- **REQUIRED ACTION 1**
From the passage on NHS reforms, copy everything from "These changes are" down to "drink and smoke.".
- **REQUIRED ACTION 2**
Answer these questions using the passage on NHS reforms:
(a) Which two professional bodies does the passage name as opposing the Bill?
(b) How large are the cuts to the NHS budget, and over what period?
(c) Which necessary operations does the passage say are being withdrawn?

Segment Start: PASSAGE

These changes are already underway, but they can still be stopped. Despite the lack of coverage of the issue in the media a massive groundswell of public opposition exists to the government’s NHS reforms. There is massive opposition to the Bill amongst NHS staff and opposition from professional bodies like the British Medical Association (BMA) and Royal College of Nursing (RCN). Public opinion polls show overwhelming opposition to privatisation. So what has to happen for this opposition to be turned into action?
Coupled with the government’s reforms are £20 billion of cuts to the NHS budget over the next four years. Already this is leading to necessary operations like hip and knee replacements and cataract surgery being withdrawn, and operations being withheld from people who drink and smoke.

Segment End: PASSAGE
Segment Start: DATA SECTION

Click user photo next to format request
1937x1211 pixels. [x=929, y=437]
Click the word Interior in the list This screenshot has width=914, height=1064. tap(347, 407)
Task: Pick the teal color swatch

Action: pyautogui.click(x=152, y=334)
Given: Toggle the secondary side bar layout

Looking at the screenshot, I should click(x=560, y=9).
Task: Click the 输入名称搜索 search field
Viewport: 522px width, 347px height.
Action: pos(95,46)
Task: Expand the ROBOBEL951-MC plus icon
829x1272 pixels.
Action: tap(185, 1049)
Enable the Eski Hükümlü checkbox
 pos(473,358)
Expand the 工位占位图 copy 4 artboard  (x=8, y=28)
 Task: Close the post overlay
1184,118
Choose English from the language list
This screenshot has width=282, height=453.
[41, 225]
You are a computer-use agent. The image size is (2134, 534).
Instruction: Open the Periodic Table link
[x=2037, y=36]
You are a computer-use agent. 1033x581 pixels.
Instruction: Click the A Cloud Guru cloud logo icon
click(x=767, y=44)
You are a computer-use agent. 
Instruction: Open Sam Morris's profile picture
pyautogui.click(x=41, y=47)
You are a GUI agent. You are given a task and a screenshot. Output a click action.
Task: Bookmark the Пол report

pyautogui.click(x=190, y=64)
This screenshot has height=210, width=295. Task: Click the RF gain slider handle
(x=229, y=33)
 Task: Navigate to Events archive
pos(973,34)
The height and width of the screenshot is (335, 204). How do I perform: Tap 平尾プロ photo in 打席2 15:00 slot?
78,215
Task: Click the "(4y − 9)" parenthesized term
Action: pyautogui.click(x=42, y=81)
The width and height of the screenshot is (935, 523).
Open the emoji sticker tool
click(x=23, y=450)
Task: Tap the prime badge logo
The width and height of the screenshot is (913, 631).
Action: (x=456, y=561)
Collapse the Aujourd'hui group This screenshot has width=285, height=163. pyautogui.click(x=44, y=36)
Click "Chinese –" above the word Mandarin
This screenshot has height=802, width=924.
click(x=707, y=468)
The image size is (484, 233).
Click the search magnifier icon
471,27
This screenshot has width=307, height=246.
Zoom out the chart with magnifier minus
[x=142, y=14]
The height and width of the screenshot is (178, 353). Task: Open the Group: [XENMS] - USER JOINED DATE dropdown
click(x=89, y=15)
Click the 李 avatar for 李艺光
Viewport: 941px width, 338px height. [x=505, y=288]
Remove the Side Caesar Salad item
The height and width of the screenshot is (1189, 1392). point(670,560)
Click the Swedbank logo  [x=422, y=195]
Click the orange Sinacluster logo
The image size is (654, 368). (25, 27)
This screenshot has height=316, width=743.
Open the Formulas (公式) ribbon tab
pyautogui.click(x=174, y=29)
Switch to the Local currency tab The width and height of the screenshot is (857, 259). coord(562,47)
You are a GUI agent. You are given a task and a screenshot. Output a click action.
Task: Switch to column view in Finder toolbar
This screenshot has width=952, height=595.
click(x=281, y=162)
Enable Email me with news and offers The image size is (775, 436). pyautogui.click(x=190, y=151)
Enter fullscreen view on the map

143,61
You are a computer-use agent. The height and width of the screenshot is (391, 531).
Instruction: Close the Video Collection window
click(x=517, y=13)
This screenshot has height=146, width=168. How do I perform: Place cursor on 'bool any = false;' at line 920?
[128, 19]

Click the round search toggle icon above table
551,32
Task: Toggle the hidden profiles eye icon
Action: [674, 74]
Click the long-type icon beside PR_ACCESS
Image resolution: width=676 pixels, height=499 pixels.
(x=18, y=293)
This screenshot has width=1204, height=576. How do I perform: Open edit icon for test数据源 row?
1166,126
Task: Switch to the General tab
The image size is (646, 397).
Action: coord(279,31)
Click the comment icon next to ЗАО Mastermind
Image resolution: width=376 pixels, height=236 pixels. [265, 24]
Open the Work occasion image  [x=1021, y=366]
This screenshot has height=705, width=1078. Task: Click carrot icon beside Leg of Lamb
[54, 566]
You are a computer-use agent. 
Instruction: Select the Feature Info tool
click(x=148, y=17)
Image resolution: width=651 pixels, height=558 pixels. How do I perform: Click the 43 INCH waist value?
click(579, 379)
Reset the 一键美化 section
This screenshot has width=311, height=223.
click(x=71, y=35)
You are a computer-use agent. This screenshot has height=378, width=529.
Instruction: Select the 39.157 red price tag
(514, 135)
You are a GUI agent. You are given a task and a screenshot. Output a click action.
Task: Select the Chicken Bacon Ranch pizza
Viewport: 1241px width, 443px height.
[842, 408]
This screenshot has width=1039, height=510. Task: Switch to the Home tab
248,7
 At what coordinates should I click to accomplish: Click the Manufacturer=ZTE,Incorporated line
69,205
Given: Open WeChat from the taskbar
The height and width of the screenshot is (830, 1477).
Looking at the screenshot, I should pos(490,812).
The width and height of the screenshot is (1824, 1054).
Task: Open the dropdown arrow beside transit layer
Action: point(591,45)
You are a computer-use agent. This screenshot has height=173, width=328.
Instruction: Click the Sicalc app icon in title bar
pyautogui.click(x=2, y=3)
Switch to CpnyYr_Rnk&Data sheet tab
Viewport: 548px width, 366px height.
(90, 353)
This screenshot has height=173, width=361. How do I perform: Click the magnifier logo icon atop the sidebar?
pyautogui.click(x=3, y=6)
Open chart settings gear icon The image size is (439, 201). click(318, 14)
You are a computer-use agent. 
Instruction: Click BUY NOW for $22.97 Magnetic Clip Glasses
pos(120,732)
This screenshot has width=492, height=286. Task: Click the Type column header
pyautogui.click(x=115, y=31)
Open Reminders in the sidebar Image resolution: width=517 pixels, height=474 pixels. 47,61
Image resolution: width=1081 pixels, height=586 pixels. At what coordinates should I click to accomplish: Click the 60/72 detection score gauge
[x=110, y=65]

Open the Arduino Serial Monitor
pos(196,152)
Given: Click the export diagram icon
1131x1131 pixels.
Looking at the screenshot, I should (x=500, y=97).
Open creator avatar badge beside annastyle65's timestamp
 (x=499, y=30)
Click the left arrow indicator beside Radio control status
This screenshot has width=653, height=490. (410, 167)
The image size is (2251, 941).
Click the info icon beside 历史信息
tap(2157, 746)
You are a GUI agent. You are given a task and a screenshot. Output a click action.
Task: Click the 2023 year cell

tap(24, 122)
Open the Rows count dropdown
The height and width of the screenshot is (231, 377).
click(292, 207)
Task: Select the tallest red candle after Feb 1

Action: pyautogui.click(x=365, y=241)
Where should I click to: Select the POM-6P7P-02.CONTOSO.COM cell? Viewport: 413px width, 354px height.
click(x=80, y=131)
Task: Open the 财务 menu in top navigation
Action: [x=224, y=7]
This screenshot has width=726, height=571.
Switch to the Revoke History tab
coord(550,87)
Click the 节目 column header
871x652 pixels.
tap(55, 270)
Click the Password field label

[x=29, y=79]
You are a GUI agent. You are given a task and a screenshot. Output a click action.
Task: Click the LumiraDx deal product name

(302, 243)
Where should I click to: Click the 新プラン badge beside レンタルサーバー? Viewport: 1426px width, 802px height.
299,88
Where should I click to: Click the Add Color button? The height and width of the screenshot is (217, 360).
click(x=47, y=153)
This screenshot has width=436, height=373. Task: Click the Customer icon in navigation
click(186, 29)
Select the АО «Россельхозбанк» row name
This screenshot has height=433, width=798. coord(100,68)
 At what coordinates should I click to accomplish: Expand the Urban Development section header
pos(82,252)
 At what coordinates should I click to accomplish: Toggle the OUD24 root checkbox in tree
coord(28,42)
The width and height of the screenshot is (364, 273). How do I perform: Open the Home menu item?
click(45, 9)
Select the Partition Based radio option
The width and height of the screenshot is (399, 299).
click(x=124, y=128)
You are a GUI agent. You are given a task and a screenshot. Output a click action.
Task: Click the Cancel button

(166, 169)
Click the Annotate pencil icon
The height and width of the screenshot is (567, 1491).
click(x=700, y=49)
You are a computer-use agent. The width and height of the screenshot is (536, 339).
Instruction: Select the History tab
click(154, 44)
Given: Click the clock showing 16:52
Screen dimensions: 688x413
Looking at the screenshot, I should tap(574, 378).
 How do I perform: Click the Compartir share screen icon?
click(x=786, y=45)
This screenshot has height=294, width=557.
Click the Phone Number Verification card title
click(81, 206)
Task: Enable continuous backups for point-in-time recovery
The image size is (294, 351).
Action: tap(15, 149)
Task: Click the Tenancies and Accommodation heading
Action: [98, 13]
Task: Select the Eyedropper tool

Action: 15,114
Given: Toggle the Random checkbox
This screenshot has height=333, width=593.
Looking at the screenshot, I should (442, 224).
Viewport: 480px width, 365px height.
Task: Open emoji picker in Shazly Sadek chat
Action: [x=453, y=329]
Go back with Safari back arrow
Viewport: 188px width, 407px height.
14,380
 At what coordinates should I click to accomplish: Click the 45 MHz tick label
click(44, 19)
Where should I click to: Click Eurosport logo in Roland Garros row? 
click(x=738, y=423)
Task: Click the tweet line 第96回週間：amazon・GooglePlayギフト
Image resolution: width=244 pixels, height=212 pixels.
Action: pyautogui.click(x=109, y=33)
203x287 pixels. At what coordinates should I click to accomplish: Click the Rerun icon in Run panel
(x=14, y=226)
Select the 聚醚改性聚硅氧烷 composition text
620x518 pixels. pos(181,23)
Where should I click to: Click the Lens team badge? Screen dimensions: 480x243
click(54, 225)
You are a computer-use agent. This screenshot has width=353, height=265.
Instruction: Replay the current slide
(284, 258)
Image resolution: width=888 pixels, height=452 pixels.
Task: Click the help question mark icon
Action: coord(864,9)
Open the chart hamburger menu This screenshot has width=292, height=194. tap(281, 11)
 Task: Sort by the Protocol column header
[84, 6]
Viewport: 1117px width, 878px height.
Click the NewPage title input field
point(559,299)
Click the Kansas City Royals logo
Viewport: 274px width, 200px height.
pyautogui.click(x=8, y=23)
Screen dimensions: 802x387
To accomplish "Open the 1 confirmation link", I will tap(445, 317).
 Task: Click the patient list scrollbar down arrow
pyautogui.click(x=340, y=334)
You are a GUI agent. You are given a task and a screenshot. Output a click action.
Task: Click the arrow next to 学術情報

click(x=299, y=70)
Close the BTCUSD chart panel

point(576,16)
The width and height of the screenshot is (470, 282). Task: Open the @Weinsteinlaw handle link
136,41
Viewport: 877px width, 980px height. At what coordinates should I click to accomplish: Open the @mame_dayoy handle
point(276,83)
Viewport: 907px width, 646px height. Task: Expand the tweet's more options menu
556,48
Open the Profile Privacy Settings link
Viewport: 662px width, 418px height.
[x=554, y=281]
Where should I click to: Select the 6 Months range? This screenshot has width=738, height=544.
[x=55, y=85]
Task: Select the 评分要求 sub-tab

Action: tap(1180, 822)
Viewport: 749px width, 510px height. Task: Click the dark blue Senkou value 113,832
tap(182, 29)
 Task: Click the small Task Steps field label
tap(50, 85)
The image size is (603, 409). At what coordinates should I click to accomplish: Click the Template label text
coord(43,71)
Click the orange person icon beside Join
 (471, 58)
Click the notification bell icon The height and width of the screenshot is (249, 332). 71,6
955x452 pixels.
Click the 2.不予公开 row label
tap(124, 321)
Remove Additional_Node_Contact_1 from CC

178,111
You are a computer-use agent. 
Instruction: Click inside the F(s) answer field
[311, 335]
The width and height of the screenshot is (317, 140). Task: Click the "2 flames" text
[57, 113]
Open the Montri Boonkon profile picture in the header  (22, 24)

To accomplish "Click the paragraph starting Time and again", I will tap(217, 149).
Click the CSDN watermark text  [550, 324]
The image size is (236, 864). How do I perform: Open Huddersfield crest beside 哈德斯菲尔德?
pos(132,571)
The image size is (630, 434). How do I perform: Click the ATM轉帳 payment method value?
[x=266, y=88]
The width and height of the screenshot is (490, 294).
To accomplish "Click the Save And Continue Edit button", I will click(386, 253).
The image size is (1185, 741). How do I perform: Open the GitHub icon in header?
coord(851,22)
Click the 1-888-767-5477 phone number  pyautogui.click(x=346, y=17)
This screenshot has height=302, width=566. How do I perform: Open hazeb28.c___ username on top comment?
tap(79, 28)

Segment End: DATA SECTION

- **ANSWER SECTION 1**
These changes are already underway, but they can still be stopped. Despite the lack of coverage of the issue in the media a massive groundswell of public opposition exists to the government’s NHS reforms. There is massive opposition to the Bill amongst NHS staff and opposition from professional bodies like the British Medical Association (BMA) and Royal College of Nursing (RCN). Public opinion polls show overwhelming opposition to privatisation. So what has to happen for this opposition to be turned into action?
Coupled with the government’s reforms are £20 billion of cuts to the NHS budget over the next four years. Already this is leading to necessary operations like hip and knee replacements and cataract surgery being withdrawn, and operations being withheld from people who drink and smoke.

- **ANSWER SECTION 2**
(a) The British Medical Association (BMA) and the Royal College of Nursing (RCN).
(b) £20 billion over the next four years.
(c) Hip and knee replacements and cataract surgery.